**Prompt:** Start at the line with "Instruction: Click the" and print every line through the end of the material below. Keep it exact and free of pictures.

┄┄┄┄┄┄

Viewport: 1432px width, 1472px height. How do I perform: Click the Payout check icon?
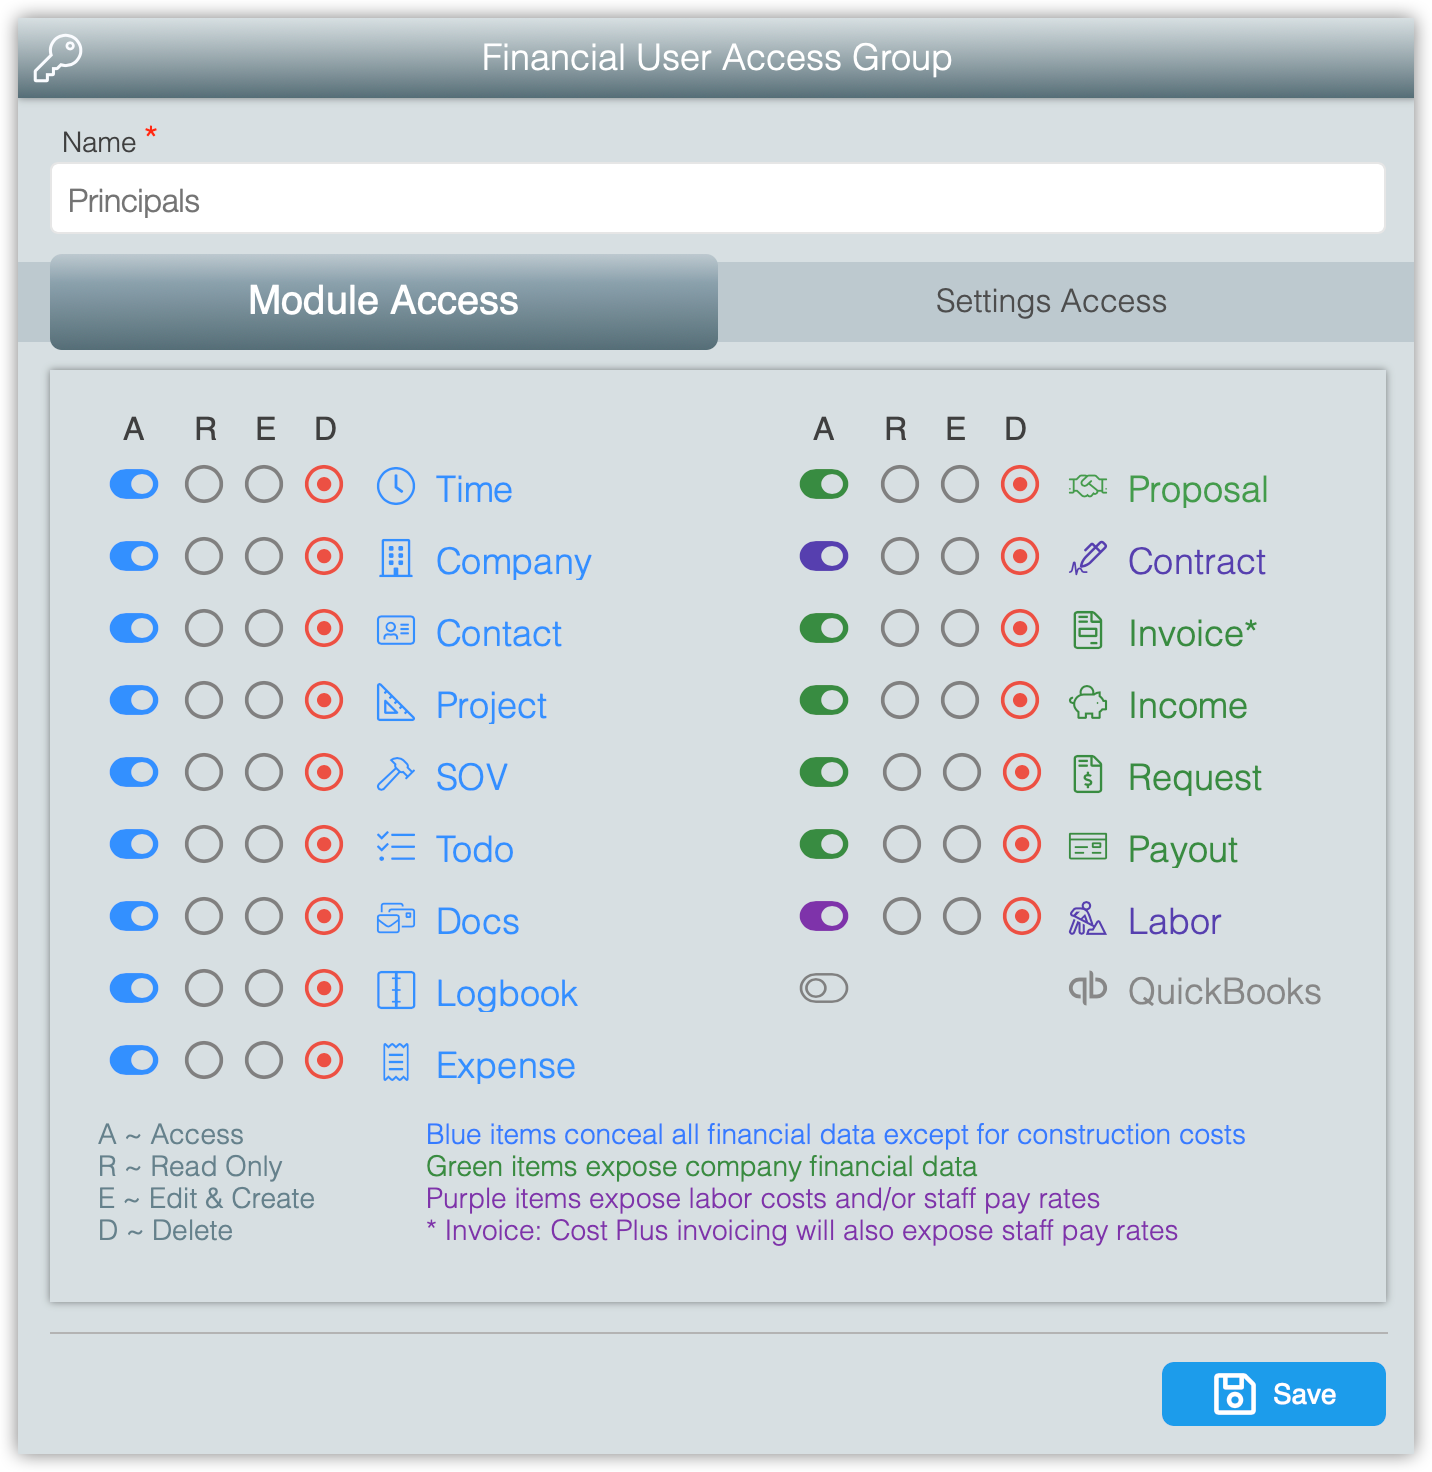pos(1088,846)
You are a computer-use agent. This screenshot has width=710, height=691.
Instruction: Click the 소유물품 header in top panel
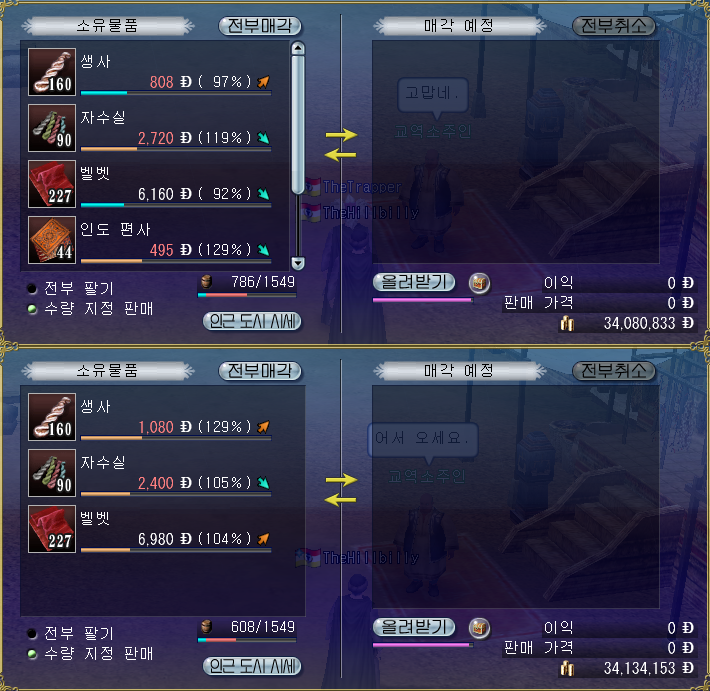[107, 26]
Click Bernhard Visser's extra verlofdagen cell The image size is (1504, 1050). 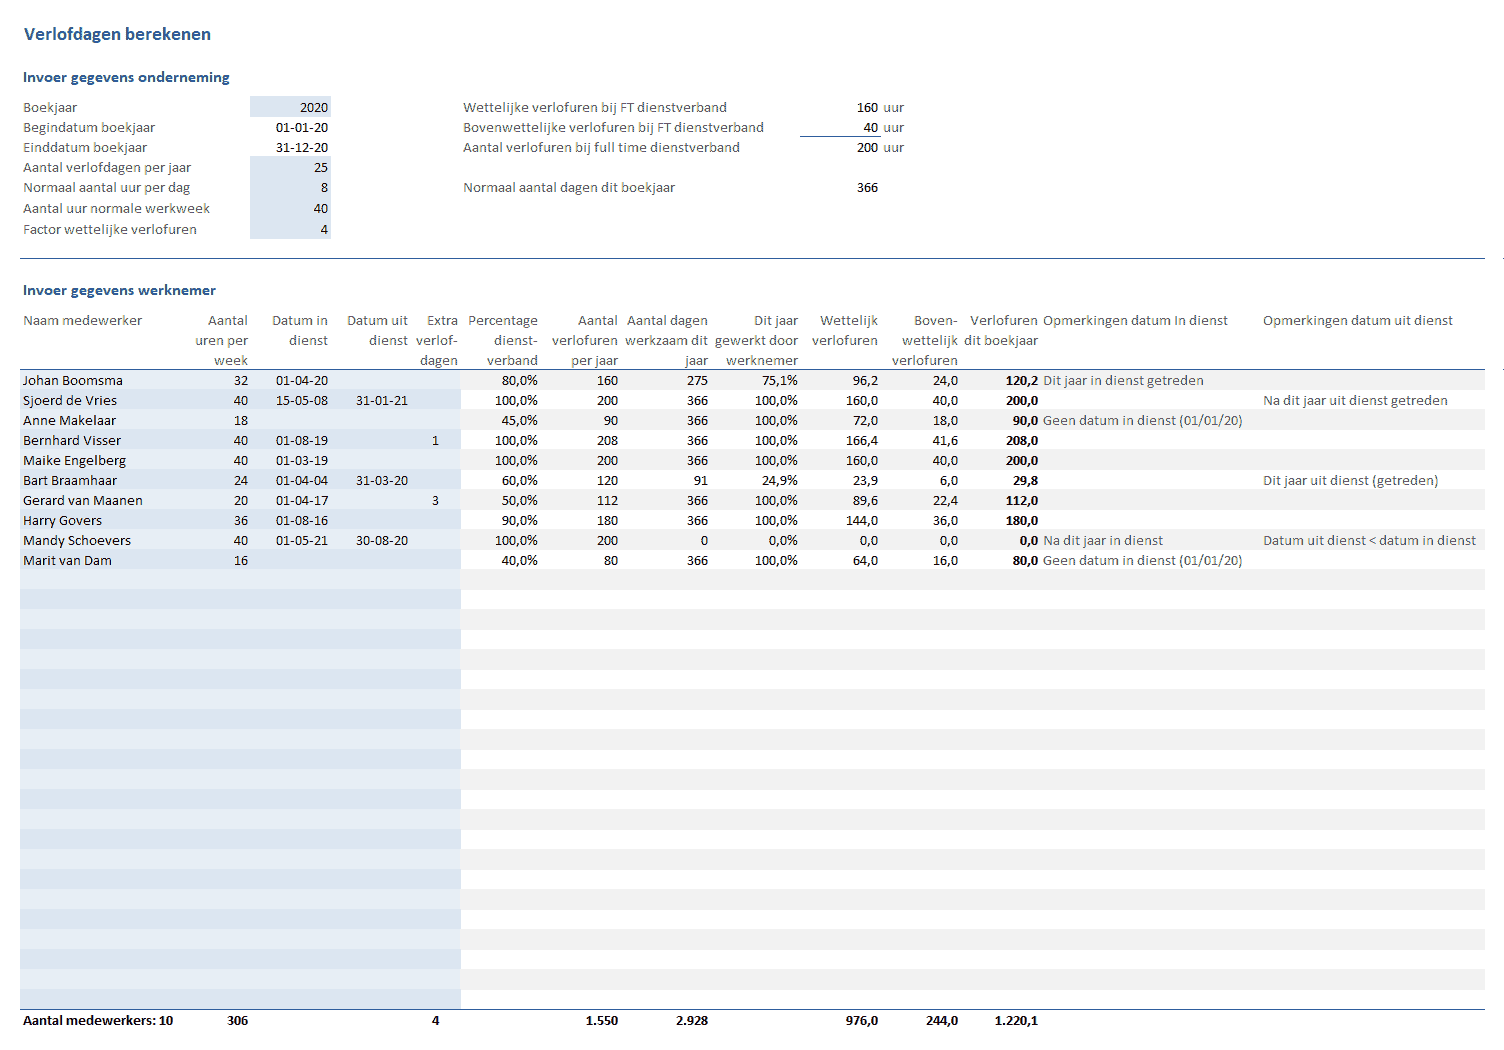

┄┄┄┄┄┄

**Response area:**
Instruction: Click the 소유물품 header in top panel
[107, 26]
Click Bernhard Visser's extra verlofdagen cell The image size is (1504, 1050). 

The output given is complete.